逆に、社債や融資などで調達した資金は返済が必要ですから、他人資本とも言いますね。返す必要があるか否かで、自己資本と他人資本を分類します。ずいぶんと分かりやすい表現ですよね。

自己資本比率が高ければ高い方が良い?

簿記や経営学の教科書などではよく、「自己資本比率が50%を超えていれば、安全性が高い」と書かれているのではないでしょうか?

この「安全性」という言葉で思い起こされるのは、今ではもう10年を超える昔になってしまいましたが、リーマン・ショックです。

リーマン・ショックは、当時は「100年に1度の金融危機」とも言われていました。

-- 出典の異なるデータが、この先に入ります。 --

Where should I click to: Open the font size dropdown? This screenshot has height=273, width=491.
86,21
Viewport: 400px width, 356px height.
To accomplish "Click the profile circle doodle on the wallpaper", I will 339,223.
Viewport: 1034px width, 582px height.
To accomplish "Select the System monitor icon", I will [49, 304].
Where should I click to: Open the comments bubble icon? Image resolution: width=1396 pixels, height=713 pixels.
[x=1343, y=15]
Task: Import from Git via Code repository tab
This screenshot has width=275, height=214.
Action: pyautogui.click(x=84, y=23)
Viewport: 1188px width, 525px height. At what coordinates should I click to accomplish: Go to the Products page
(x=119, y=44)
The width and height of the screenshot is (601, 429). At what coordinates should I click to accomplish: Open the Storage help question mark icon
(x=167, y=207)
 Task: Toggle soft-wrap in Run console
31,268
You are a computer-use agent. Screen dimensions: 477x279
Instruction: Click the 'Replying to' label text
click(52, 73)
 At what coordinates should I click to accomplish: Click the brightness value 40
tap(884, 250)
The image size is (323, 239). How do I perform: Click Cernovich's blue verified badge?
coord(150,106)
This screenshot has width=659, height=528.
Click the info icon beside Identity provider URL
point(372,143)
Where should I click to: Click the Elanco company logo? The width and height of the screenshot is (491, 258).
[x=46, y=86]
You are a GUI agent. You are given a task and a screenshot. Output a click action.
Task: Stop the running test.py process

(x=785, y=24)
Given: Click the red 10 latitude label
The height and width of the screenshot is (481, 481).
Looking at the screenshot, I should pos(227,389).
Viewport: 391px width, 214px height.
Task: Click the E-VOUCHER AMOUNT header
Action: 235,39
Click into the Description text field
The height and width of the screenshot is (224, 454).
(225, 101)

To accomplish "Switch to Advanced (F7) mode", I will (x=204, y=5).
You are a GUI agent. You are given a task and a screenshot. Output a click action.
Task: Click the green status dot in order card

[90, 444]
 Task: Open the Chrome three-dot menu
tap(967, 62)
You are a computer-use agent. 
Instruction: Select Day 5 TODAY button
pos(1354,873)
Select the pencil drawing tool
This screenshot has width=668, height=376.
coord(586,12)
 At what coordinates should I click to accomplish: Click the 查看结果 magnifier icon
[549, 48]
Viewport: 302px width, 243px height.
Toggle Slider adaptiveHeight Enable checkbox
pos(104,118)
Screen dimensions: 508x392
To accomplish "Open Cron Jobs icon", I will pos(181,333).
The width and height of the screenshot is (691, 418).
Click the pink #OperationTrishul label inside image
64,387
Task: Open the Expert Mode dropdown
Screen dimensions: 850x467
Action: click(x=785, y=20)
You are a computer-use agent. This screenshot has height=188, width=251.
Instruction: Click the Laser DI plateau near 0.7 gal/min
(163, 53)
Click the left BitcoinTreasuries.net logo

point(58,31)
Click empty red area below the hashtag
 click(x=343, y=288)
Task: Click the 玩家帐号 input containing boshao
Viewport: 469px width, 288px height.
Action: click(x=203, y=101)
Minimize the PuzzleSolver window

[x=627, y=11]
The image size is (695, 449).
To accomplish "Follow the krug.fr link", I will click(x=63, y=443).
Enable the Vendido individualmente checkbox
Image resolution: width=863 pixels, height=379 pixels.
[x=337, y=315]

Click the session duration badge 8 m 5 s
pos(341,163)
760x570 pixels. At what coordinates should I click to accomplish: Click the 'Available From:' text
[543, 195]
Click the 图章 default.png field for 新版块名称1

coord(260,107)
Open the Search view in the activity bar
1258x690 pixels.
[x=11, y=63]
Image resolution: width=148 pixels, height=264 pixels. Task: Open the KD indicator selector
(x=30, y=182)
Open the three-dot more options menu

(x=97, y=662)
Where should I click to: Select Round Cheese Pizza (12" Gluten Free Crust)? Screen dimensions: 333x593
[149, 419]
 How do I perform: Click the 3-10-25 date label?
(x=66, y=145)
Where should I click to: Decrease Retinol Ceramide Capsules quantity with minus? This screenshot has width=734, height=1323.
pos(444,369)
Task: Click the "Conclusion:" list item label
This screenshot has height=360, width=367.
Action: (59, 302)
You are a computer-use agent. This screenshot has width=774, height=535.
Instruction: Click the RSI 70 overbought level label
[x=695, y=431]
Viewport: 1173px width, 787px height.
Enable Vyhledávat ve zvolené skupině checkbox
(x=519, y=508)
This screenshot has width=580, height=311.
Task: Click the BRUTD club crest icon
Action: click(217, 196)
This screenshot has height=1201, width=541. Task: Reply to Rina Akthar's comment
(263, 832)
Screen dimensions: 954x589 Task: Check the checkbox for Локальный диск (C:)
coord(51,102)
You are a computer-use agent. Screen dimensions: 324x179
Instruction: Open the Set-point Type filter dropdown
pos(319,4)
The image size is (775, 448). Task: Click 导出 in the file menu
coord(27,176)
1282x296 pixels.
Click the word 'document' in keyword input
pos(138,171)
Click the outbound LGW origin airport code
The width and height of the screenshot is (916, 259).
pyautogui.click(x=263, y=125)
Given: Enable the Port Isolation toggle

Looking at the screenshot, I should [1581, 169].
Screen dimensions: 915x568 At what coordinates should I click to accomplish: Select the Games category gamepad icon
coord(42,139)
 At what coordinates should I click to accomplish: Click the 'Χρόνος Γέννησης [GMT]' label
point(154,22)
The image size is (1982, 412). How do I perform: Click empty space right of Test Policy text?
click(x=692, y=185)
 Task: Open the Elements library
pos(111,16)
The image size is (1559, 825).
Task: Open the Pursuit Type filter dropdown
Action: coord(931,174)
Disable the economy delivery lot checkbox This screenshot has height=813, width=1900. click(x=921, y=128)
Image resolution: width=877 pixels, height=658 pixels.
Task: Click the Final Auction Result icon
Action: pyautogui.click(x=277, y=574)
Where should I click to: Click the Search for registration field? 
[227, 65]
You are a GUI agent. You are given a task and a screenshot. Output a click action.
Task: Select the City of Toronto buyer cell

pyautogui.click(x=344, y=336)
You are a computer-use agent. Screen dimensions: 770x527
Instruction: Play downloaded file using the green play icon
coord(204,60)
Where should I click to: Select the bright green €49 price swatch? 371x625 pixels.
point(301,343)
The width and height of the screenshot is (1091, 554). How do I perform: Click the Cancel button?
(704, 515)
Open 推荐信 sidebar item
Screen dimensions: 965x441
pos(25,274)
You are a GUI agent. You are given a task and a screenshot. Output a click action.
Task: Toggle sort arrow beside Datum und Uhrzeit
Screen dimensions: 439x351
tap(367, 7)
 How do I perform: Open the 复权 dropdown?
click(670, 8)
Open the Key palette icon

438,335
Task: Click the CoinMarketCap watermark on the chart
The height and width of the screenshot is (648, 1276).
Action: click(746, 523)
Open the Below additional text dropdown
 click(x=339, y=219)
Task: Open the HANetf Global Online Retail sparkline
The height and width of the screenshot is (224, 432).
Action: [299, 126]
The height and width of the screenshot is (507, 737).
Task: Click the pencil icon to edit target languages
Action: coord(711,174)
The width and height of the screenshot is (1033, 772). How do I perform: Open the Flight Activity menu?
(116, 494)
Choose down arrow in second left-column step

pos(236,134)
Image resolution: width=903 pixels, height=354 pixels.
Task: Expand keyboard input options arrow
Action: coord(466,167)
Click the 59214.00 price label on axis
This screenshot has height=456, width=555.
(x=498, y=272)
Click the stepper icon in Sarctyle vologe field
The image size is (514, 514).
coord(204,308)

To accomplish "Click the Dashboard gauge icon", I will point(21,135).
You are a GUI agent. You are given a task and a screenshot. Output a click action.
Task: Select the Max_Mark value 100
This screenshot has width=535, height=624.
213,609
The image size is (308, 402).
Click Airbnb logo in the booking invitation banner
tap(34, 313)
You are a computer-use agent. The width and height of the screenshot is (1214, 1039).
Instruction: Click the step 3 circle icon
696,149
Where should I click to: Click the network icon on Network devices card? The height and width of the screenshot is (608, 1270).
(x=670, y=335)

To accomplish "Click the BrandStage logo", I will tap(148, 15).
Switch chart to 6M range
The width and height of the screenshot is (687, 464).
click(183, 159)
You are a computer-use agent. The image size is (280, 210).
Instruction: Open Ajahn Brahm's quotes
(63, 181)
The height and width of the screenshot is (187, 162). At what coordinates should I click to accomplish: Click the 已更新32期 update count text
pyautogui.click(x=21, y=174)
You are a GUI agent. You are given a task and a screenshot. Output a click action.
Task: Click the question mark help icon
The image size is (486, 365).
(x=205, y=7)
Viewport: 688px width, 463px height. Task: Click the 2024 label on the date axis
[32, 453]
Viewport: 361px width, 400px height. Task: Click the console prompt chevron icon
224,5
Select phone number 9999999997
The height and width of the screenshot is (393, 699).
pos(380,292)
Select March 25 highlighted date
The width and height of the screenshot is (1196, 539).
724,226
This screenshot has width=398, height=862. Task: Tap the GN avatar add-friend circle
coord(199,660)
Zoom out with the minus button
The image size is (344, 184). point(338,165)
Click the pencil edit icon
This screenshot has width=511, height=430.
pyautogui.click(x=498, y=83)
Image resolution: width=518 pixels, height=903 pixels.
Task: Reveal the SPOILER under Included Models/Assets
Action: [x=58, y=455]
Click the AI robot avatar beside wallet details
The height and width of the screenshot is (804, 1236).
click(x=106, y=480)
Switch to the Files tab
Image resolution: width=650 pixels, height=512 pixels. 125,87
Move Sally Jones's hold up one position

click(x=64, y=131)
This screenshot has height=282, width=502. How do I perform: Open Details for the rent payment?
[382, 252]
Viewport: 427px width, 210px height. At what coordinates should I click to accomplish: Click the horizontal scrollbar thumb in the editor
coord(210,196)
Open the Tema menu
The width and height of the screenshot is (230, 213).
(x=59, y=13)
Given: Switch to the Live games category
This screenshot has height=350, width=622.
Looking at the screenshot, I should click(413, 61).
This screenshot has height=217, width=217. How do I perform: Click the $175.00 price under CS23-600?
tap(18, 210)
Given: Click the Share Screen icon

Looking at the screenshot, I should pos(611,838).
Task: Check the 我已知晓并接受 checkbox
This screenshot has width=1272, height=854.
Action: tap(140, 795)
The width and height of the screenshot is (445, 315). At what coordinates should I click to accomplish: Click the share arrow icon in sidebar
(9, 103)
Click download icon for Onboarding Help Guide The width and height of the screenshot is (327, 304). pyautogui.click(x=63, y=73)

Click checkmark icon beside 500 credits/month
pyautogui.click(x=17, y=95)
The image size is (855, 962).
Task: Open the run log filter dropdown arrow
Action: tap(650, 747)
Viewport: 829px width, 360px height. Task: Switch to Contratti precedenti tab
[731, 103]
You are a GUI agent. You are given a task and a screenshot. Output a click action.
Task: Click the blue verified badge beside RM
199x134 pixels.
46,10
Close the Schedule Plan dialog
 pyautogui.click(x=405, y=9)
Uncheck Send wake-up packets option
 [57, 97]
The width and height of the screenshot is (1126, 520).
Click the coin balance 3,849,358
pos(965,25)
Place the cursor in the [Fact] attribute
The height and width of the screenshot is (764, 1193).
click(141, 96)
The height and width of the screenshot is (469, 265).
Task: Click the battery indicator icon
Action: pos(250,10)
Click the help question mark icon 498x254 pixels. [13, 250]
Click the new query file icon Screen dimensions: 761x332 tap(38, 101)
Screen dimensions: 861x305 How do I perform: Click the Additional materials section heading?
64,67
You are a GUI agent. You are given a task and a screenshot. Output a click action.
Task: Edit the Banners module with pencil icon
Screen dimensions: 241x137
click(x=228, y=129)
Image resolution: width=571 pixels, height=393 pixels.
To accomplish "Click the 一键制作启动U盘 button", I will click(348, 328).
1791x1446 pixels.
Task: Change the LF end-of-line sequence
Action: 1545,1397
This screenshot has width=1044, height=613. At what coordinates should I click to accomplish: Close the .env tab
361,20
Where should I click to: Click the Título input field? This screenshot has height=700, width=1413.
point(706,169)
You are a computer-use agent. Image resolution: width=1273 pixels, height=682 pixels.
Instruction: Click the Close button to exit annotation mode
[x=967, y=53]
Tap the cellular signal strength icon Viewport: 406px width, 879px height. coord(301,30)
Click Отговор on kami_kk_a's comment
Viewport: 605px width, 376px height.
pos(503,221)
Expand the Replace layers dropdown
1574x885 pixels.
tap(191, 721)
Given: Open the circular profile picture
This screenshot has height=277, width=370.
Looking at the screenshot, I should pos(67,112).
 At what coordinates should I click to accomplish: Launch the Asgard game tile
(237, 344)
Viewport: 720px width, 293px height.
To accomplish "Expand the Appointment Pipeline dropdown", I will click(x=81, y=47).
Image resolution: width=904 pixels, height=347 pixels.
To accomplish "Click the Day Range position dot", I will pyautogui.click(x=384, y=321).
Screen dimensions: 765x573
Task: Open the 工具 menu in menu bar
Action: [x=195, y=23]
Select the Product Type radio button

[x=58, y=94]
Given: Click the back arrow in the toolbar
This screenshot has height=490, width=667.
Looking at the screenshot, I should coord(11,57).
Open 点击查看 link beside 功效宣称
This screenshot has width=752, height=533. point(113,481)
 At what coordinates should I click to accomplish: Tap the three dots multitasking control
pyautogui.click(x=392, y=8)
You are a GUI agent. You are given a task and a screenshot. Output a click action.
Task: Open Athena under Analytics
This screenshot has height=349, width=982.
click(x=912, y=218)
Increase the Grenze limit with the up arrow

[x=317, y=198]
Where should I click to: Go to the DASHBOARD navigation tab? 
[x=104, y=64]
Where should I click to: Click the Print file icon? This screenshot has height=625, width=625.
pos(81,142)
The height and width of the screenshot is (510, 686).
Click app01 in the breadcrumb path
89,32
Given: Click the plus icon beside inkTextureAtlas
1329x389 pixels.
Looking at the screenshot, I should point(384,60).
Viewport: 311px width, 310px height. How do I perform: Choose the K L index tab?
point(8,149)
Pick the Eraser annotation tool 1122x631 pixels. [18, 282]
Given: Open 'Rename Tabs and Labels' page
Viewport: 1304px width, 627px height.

先述の他人資本の割合、特に融資の割合や額の多かった企業は、返済の繰上げを迫られたり、追加の融資を受けることが難しかったりしたようです。

自己資本比率が高ければ、文字通り、返す必要のない自己資本で会社を経営していくことができるでしょうから、資金調達などの財務面では、自己資本比率が高い企業の方がリーマン・ショックの影響が少なかったかも知れません。

それでは、例えば自己資本比率が100%の、いわば無借金経営なら、「無敵の貸借対照表」なのでしょうか?

バランスシート
貸借対照表(バランスシート)の右側の「自己資本」は、多ければ多いほどいいのか?

実は自己資本比率100%はリスクが高い?

人生の3つの坂の1つに「まさか」があるように、企業にも「まさか」がないとは言えません。その企業の「まさか」の時には、自己資本比率100%を誇る企業と言えども、一時的には融資が必要になることもあるかもしれません。

その「まさか」の時に、自己資本比率100%の企業は融資を利用することができるでしょうか? 融資を利用した経験のない企業は、金融機関との付き合いが浅く、また「借りて返した実績」がないため、「まさか」の時に、融資の利用が難しいともいわれています。

実際、リーマン・ショックの後には、自己資本比率100%を誇っていた中小企業が融資を利用することができず、破たんに追い込まれた企業もあった、という話を聞いたことがあります。